### Work to complete
Return the entries below precisely, omitting nothing.

════════════════

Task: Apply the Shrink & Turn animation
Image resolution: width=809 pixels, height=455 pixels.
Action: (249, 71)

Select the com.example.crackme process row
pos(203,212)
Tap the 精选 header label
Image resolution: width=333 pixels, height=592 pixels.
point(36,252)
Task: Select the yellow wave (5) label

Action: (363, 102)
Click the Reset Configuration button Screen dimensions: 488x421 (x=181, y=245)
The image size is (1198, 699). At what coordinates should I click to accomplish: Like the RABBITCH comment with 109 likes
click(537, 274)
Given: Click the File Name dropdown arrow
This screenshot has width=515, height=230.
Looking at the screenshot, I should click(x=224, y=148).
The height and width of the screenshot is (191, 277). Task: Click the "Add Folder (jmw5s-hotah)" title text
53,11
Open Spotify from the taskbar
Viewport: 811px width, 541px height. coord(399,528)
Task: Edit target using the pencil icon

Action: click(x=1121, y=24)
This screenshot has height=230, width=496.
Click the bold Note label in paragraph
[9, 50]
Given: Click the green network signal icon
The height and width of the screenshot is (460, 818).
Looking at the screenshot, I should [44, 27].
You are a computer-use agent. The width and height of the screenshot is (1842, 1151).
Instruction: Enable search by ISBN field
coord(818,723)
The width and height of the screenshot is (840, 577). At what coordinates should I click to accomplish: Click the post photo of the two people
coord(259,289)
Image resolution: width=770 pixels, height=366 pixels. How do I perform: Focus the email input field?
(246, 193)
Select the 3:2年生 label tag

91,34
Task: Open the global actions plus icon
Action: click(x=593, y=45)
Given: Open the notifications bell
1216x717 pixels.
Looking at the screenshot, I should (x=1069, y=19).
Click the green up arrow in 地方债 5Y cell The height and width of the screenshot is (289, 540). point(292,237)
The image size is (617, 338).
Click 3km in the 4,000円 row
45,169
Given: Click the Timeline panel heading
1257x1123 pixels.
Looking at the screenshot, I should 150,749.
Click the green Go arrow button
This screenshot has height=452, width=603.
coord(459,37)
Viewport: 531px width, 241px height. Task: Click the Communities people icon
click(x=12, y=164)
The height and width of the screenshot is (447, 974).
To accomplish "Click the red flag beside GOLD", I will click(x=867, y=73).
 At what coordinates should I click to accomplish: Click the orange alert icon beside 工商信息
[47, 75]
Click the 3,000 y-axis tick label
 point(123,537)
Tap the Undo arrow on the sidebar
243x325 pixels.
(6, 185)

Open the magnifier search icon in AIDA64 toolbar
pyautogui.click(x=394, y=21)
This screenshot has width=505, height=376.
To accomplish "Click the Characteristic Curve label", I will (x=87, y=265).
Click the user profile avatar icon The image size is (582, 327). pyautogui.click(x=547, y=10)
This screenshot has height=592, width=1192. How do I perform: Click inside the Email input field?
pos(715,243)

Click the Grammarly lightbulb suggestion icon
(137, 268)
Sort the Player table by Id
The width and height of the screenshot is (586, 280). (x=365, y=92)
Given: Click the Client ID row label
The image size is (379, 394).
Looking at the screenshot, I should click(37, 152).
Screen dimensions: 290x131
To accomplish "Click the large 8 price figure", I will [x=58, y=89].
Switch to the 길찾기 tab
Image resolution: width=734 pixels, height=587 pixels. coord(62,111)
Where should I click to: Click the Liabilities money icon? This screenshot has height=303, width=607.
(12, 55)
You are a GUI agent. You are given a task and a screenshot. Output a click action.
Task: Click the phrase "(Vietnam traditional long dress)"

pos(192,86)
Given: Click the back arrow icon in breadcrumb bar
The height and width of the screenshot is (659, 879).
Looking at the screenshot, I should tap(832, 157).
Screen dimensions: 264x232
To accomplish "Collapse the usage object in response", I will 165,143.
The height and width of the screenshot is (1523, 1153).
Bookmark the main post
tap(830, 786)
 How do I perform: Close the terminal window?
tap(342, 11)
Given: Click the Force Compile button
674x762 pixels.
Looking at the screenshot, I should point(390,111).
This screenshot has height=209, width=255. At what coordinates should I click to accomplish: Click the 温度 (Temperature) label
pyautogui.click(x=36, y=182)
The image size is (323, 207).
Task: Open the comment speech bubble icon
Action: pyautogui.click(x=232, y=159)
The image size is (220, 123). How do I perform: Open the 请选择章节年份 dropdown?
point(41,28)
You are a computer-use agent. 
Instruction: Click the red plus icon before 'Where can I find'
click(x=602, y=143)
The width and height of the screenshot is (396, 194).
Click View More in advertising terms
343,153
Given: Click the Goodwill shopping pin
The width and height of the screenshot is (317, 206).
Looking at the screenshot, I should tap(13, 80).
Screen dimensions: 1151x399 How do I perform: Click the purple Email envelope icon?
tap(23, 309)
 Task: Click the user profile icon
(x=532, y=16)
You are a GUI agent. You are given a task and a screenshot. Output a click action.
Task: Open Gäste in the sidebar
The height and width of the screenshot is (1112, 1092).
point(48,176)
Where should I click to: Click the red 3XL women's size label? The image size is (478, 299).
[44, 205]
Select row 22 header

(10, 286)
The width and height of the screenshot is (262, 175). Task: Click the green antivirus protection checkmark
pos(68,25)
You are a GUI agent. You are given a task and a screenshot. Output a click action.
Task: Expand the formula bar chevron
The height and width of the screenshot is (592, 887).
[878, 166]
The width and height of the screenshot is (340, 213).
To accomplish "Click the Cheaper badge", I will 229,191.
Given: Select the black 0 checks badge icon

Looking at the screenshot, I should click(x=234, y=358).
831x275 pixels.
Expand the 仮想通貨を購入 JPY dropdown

════════════════

### Solution to the problem
Task: Apply the Shrink & Turn animation
Image resolution: width=809 pixels, height=455 pixels.
Action: (249, 71)

Select the com.example.crackme process row
pos(203,212)
Tap the 精选 header label
Image resolution: width=333 pixels, height=592 pixels.
point(36,252)
Task: Select the yellow wave (5) label

Action: (363, 102)
Click the Reset Configuration button Screen dimensions: 488x421 (x=181, y=245)
The image size is (1198, 699). At what coordinates should I click to accomplish: Like the RABBITCH comment with 109 likes
click(537, 274)
Given: Click the File Name dropdown arrow
This screenshot has width=515, height=230.
Looking at the screenshot, I should click(x=224, y=148).
The height and width of the screenshot is (191, 277). Task: Click the "Add Folder (jmw5s-hotah)" title text
53,11
Open Spotify from the taskbar
Viewport: 811px width, 541px height. coord(399,528)
Task: Edit target using the pencil icon

Action: click(x=1121, y=24)
This screenshot has height=230, width=496.
Click the bold Note label in paragraph
[9, 50]
Given: Click the green network signal icon
The height and width of the screenshot is (460, 818).
Looking at the screenshot, I should [44, 27].
You are a computer-use agent. The width and height of the screenshot is (1842, 1151).
Instruction: Enable search by ISBN field
coord(818,723)
The width and height of the screenshot is (840, 577). At what coordinates should I click to accomplish: Click the post photo of the two people
coord(259,289)
Image resolution: width=770 pixels, height=366 pixels. How do I perform: Focus the email input field?
(246, 193)
Select the 3:2年生 label tag

91,34
Task: Open the global actions plus icon
Action: click(x=593, y=45)
Given: Open the notifications bell
1216x717 pixels.
Looking at the screenshot, I should (x=1069, y=19).
Click the green up arrow in 地方债 5Y cell The height and width of the screenshot is (289, 540). point(292,237)
The image size is (617, 338).
Click 3km in the 4,000円 row
45,169
Given: Click the Timeline panel heading
1257x1123 pixels.
Looking at the screenshot, I should 150,749.
Click the green Go arrow button
This screenshot has height=452, width=603.
coord(459,37)
Viewport: 531px width, 241px height. Task: Click the Communities people icon
click(x=12, y=164)
The height and width of the screenshot is (447, 974).
To accomplish "Click the red flag beside GOLD", I will click(x=867, y=73).
 At what coordinates should I click to accomplish: Click the orange alert icon beside 工商信息
[47, 75]
Click the 3,000 y-axis tick label
 point(123,537)
Tap the Undo arrow on the sidebar
243x325 pixels.
(6, 185)

Open the magnifier search icon in AIDA64 toolbar
pyautogui.click(x=394, y=21)
This screenshot has width=505, height=376.
To accomplish "Click the Characteristic Curve label", I will (x=87, y=265).
Click the user profile avatar icon The image size is (582, 327). pyautogui.click(x=547, y=10)
This screenshot has height=592, width=1192. How do I perform: Click inside the Email input field?
pos(715,243)

Click the Grammarly lightbulb suggestion icon
(137, 268)
Sort the Player table by Id
The width and height of the screenshot is (586, 280). (x=365, y=92)
Given: Click the Client ID row label
The image size is (379, 394).
Looking at the screenshot, I should click(37, 152).
Screen dimensions: 290x131
To accomplish "Click the large 8 price figure", I will [x=58, y=89].
Switch to the 길찾기 tab
Image resolution: width=734 pixels, height=587 pixels. coord(62,111)
Where should I click to: Click the Liabilities money icon? This screenshot has height=303, width=607.
(12, 55)
You are a GUI agent. You are given a task and a screenshot. Output a click action.
Task: Click the phrase "(Vietnam traditional long dress)"

pos(192,86)
Given: Click the back arrow icon in breadcrumb bar
The height and width of the screenshot is (659, 879).
Looking at the screenshot, I should tap(832, 157).
Screen dimensions: 264x232
To accomplish "Collapse the usage object in response", I will 165,143.
The height and width of the screenshot is (1523, 1153).
Bookmark the main post
tap(830, 786)
 How do I perform: Close the terminal window?
tap(342, 11)
Given: Click the Force Compile button
674x762 pixels.
Looking at the screenshot, I should point(390,111).
This screenshot has height=209, width=255. At what coordinates should I click to accomplish: Click the 温度 (Temperature) label
pyautogui.click(x=36, y=182)
The image size is (323, 207).
Task: Open the comment speech bubble icon
Action: pyautogui.click(x=232, y=159)
The image size is (220, 123). How do I perform: Open the 请选择章节年份 dropdown?
point(41,28)
You are a computer-use agent. 
Instruction: Click the red plus icon before 'Where can I find'
click(x=602, y=143)
The width and height of the screenshot is (396, 194).
Click View More in advertising terms
343,153
Given: Click the Goodwill shopping pin
The width and height of the screenshot is (317, 206).
Looking at the screenshot, I should tap(13, 80).
Screen dimensions: 1151x399 How do I perform: Click the purple Email envelope icon?
tap(23, 309)
 Task: Click the user profile icon
(x=532, y=16)
You are a GUI agent. You are given a task and a screenshot. Output a click action.
Task: Open Gäste in the sidebar
The height and width of the screenshot is (1112, 1092).
point(48,176)
Where should I click to: Click the red 3XL women's size label? The image size is (478, 299).
[44, 205]
Select row 22 header

(10, 286)
The width and height of the screenshot is (262, 175). Task: Click the green antivirus protection checkmark
pos(68,25)
You are a GUI agent. You are given a task and a screenshot. Output a click action.
Task: Expand the formula bar chevron
The height and width of the screenshot is (592, 887).
[878, 166]
The width and height of the screenshot is (340, 213).
To accomplish "Click the Cheaper badge", I will 229,191.
Given: Select the black 0 checks badge icon

Looking at the screenshot, I should click(x=234, y=358).
831x275 pixels.
Expand the 仮想通貨を購入 JPY dropdown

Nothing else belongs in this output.